Trick Or Treat [Extra Quality]

Trick-or-treating is a traditional Halloween custom for children and adults in some countries. During the evening of Halloween, on October 31, people in costumes travel from house to house, asking for treats with the phrase "trick or treat". The "treat" is some form of confectionery, usually candy/sweets, although in some cultures money is given instead. The "trick" refers to a threat, usually idle, to perform mischief on the resident(s) or their property if no treat is given. Some people signal that they are willing to hand out treats by putting up Halloween decorations outside their doors; houses may also leave their porch lights on as a universal indicator that they have candy; some simply leave treats available on their porches for the children to take freely, on the honor system.

Trick or Treat


The activity is prevalent in the Anglospheric countries of the United Kingdom, Ireland, the United States, Canada, and Australia. It also has extended into Mexico. In northwestern and central Mexico, the practice is called calaverita (Spanish diminutive for calavera, "skull" in English), and instead of "trick or treat", the children ask, "Me da mi calaverita?" ("[Can you] give me my little skull?"), where a calaverita is a small skull made of sugar or chocolate.

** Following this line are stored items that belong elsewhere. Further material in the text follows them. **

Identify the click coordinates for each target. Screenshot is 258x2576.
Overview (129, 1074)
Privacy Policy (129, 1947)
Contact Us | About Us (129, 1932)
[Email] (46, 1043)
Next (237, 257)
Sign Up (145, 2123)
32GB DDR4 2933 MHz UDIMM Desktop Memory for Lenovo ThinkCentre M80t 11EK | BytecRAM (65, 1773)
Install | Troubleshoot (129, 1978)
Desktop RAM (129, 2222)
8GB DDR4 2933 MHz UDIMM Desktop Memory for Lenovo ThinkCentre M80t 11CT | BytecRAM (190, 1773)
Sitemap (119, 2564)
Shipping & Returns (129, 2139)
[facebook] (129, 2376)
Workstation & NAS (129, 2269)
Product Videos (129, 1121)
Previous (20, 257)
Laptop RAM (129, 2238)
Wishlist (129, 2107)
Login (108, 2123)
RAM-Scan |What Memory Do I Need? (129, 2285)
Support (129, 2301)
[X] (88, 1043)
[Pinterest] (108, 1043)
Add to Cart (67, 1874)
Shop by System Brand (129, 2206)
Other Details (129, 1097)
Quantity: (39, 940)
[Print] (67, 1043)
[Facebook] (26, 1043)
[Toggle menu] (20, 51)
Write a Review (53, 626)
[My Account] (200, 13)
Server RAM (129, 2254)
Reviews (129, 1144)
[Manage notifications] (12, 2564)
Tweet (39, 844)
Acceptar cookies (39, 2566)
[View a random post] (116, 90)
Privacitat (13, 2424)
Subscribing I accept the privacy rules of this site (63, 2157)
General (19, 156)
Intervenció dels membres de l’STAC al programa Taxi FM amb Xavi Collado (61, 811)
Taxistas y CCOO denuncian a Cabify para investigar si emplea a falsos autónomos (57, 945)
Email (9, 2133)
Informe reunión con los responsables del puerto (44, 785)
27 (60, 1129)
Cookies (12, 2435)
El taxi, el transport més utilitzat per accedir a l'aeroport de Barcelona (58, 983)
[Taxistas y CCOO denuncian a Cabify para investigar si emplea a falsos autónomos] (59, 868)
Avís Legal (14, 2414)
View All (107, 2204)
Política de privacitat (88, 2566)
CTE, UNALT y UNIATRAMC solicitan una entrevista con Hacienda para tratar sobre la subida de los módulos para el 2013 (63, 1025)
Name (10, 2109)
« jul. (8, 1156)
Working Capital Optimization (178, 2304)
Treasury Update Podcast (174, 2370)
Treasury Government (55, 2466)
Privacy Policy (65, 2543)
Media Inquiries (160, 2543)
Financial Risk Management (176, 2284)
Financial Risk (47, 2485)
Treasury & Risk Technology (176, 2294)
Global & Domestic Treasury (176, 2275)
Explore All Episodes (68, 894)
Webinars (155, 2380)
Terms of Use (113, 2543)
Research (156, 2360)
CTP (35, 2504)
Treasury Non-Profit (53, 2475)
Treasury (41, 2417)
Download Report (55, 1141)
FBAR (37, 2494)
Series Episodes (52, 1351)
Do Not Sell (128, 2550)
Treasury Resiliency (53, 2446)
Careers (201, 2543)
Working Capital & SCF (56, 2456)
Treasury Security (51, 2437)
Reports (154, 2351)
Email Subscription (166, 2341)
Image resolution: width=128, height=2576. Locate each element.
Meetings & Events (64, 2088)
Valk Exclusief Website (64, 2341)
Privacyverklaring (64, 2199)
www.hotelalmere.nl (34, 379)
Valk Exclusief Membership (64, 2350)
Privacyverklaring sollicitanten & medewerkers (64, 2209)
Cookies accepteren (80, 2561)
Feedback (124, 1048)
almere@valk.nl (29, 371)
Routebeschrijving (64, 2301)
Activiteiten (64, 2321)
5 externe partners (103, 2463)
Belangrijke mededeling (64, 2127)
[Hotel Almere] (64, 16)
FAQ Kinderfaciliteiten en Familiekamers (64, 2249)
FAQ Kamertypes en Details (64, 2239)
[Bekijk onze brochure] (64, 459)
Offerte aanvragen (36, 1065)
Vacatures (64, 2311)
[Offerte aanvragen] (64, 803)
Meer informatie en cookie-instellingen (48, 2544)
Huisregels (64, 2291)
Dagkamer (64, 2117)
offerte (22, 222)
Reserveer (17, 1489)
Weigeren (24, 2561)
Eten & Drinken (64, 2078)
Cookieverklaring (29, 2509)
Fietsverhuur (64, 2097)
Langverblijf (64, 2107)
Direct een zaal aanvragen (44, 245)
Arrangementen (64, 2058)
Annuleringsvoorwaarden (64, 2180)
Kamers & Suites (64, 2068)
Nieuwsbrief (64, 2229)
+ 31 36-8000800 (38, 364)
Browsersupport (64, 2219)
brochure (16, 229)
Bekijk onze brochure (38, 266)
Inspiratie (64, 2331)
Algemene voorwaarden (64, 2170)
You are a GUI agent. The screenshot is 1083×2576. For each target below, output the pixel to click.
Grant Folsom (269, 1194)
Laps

Traditions similar to the modern custom of trick-or-treating extend all the way back to classical antiquity, although it is extremely unlikely that any of them are directly related to the modern custom. The ancient Greek writer Athenaeus of Naucratis records in his book The Deipnosophists that, in ancient times, the Greek island of Rhodes had a custom in which children would go from door-to-door dressed as swallows, singing a song, which demanded the owners of the house to give them food and threatened to cause mischief if the owners of the house refused.[5][6][7] This tradition was claimed to have been started by the Rhodian lawgiver Cleobulus.[8]

Since the Middle Ages, a tradition of mumming on a certain holiday has existed in parts of Britain and Ireland. It involved going door-to-door in costume, performing short scenes or parts of plays in exchange for food or drink. The custom of trick-or-treating on Halloween may come from the belief that supernatural beings, or the souls of the dead, roamed the earth at this time and needed to be appeased.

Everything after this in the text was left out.